As stated in “Part 1: what we face” of this four part series, “Part 2: pollution” deals with a predicament few understand as to long term consequences. Yes, we create a few laws to mitigate water, land and air pollution, but we continue injecting 72,000 chemicals into our environment 24/7. We exhaust billions of tons of petroleum products, coal burning particulate and worse.
Results: The chemicalized Mississippi River creates a 10,000 square mile dead zone whereby most vertebrates cannot survive. Many of our lakes suffer ‘acid rain’ that destroys the ecological balance within them.
Please turn your attention to Chris Clugston’s, “On American Sustainability—Anatomy of a Societal Collapse.” The complete analysis and associated models, evidence, and references can be found at: http://www.wakeupamerika.com/PDFs/On-American-Sustainability.pdf
The more I investigate our predicament, the more pained I am for the future of our civilization. As you read this four part series, you will know more than 90 percent of Americans. Dr. Garrett Hardin wrote his “Tragedy of the Commons” nearly two decades ago, but we ignored it—at our increasing peril.
This country stands in “Collective Denial” of our environmental condition.
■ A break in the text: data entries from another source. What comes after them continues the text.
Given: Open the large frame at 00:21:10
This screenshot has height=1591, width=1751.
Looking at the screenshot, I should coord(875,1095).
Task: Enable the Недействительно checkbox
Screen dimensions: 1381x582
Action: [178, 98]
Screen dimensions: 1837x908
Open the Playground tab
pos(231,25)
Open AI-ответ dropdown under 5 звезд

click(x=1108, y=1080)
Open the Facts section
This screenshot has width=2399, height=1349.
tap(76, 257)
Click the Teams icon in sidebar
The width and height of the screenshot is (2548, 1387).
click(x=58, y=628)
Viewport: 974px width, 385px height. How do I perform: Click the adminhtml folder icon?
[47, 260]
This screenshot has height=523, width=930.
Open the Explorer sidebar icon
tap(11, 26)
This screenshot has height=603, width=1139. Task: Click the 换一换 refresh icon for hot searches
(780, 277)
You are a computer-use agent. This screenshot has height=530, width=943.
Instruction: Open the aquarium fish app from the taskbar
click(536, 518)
Clugston brings it to us with articulate clarity, “Most Americans believe that we are “exceptional”—both as a society and as a species. We believe that America was ordained through divine providence to be the societal role model for the world. And we believe that through our superior intellect, we can harness and even conquer Nature in our continuous quest to improve the material living standards associated with our ever-increasing population.
“The truth is that our pioneering predecessors drifted, quite by accident, upon a veritable treasure trove of natural resources and natural habitats, which they wrested by force from the native inhabitants, and which we have persistently overexploited in order to create and perpetuate our American way of life. The truth is that through our “divine ordination” and “superior intellect”, we have been persistently and systematically eliminating the very resources upon which our way of life and our existence depend.
“We now find ourselves in a “predicament”. We are irreparably overextended—living hopelessly beyond our means ecologically and economically (we import 60 percent of our oil)—at a time when the supplies of many critical resources, water the big one, upon which we depend will soon be insufficient to enable our American way of life. We are about to discover that we are simply another unsustainable society subject to the inescapable consequence of our unsustainable resource utilization behavior—societal collapse.”
While Clugston states his case, you watch it unravel in the newspapers daily across the USA and the planet. I am baffled if not astounded at how we can continue ignoring what’s happening to us.
Dr. Garrett Hardin said, “In a reverse way, the tragedy of the commons reappears in problems of pollution. Here it is not a question of taking something out of the commons, but of putting something in - sewage, or chemical, radioactive, and heat wastes into water; noxious and dangerous fumes into the air; and distracting and unpleasant advertising signs into the line of sight. The calculations of utility are much the same as before. The rational man finds that his share of the cost of the wastes he discharges into the commons is less than the cost of purifying his wastes before releasing them. Since this is true for everyone, we are locked into a system of "fouling our own nest," so long as we behave only as independent, rational, free-enterprisers.